**INSTRUCTIONS FOR THE TASK**
Please output every entry below precisely as written.

**GIVEN RECORDS**
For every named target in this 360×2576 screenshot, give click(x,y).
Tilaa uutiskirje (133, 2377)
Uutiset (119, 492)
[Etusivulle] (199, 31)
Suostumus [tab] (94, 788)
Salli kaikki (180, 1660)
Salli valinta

**ANSWER BELOW**
For every named target in this 360×2576 screenshot, give click(x,y).
Tilaa uutiskirje (133, 2377)
Uutiset (119, 492)
[Etusivulle] (199, 31)
Suostumus [tab] (94, 788)
Salli kaikki (180, 1660)
Salli valinta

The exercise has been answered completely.